Problem details:
Retype every line of the data, keeping each word exactly.

Records supplied:
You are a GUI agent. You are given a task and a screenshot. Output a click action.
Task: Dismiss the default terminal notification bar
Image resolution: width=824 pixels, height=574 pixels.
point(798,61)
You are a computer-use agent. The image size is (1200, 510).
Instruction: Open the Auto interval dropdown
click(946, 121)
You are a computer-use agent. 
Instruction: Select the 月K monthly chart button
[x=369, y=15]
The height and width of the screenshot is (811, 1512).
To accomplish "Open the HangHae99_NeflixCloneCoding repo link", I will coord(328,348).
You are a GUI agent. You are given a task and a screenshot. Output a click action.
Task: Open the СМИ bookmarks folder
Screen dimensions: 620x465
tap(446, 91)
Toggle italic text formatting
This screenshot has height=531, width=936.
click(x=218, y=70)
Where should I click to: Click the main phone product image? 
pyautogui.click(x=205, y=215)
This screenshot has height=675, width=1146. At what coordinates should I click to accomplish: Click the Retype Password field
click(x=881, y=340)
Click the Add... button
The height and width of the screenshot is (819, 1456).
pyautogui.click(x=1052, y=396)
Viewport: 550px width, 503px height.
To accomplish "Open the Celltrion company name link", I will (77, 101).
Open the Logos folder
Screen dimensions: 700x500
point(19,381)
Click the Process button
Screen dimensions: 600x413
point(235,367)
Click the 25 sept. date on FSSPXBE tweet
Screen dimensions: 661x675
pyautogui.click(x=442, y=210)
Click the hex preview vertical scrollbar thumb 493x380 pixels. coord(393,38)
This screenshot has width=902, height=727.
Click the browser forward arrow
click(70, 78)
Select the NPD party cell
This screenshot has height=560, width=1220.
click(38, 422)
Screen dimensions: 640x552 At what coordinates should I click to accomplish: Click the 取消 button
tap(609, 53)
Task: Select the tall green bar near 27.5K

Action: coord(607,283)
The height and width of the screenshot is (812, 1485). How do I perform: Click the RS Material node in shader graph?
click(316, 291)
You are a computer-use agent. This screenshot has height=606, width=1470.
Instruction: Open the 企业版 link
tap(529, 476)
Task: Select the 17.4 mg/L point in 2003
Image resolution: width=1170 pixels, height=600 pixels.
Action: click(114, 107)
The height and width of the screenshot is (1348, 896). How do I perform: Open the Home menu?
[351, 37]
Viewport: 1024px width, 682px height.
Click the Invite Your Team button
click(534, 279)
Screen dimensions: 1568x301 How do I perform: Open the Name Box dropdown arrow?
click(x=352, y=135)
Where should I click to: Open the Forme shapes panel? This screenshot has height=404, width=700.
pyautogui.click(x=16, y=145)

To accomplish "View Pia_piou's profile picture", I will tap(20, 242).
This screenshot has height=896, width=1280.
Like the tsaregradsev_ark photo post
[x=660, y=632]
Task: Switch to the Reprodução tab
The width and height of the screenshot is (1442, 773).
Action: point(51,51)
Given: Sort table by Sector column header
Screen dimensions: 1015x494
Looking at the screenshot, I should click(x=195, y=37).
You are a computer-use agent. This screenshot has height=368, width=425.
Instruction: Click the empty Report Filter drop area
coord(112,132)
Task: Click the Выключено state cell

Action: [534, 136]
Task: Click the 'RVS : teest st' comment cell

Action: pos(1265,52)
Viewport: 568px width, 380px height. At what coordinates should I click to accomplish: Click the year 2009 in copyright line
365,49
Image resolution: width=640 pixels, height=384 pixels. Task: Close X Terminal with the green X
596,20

Final answer:
You are a GUI agent. You are given a task and a screenshot. Output a click action.
Task: Dismiss the default terminal notification bar
Image resolution: width=824 pixels, height=574 pixels.
point(798,61)
You are a computer-use agent. The image size is (1200, 510).
Instruction: Open the Auto interval dropdown
click(946, 121)
You are a computer-use agent. 
Instruction: Select the 月K monthly chart button
[x=369, y=15]
The height and width of the screenshot is (811, 1512).
To accomplish "Open the HangHae99_NeflixCloneCoding repo link", I will coord(328,348).
You are a GUI agent. You are given a task and a screenshot. Output a click action.
Task: Open the СМИ bookmarks folder
Screen dimensions: 620x465
tap(446, 91)
Toggle italic text formatting
This screenshot has height=531, width=936.
click(x=218, y=70)
Where should I click to: Click the main phone product image? 
pyautogui.click(x=205, y=215)
This screenshot has height=675, width=1146. At what coordinates should I click to accomplish: Click the Retype Password field
click(x=881, y=340)
Click the Add... button
The height and width of the screenshot is (819, 1456).
pyautogui.click(x=1052, y=396)
Viewport: 550px width, 503px height.
To accomplish "Open the Celltrion company name link", I will (77, 101).
Open the Logos folder
Screen dimensions: 700x500
point(19,381)
Click the Process button
Screen dimensions: 600x413
point(235,367)
Click the 25 sept. date on FSSPXBE tweet
Screen dimensions: 661x675
pyautogui.click(x=442, y=210)
Click the hex preview vertical scrollbar thumb 493x380 pixels. coord(393,38)
This screenshot has width=902, height=727.
Click the browser forward arrow
click(70, 78)
Select the NPD party cell
This screenshot has height=560, width=1220.
click(38, 422)
Screen dimensions: 640x552 At what coordinates should I click to accomplish: Click the 取消 button
tap(609, 53)
Task: Select the tall green bar near 27.5K

Action: coord(607,283)
The height and width of the screenshot is (812, 1485). How do I perform: Click the RS Material node in shader graph?
click(316, 291)
You are a computer-use agent. This screenshot has height=606, width=1470.
Instruction: Open the 企业版 link
tap(529, 476)
Task: Select the 17.4 mg/L point in 2003
Image resolution: width=1170 pixels, height=600 pixels.
Action: click(114, 107)
The height and width of the screenshot is (1348, 896). How do I perform: Open the Home menu?
[351, 37]
Viewport: 1024px width, 682px height.
Click the Invite Your Team button
click(534, 279)
Screen dimensions: 1568x301 How do I perform: Open the Name Box dropdown arrow?
click(x=352, y=135)
Where should I click to: Open the Forme shapes panel? This screenshot has height=404, width=700.
pyautogui.click(x=16, y=145)

To accomplish "View Pia_piou's profile picture", I will tap(20, 242).
This screenshot has height=896, width=1280.
Like the tsaregradsev_ark photo post
[x=660, y=632]
Task: Switch to the Reprodução tab
The width and height of the screenshot is (1442, 773).
Action: point(51,51)
Given: Sort table by Sector column header
Screen dimensions: 1015x494
Looking at the screenshot, I should click(x=195, y=37).
You are a computer-use agent. This screenshot has height=368, width=425.
Instruction: Click the empty Report Filter drop area
coord(112,132)
Task: Click the Выключено state cell

Action: [534, 136]
Task: Click the 'RVS : teest st' comment cell

Action: pos(1265,52)
Viewport: 568px width, 380px height. At what coordinates should I click to accomplish: Click the year 2009 in copyright line
365,49
Image resolution: width=640 pixels, height=384 pixels. Task: Close X Terminal with the green X
596,20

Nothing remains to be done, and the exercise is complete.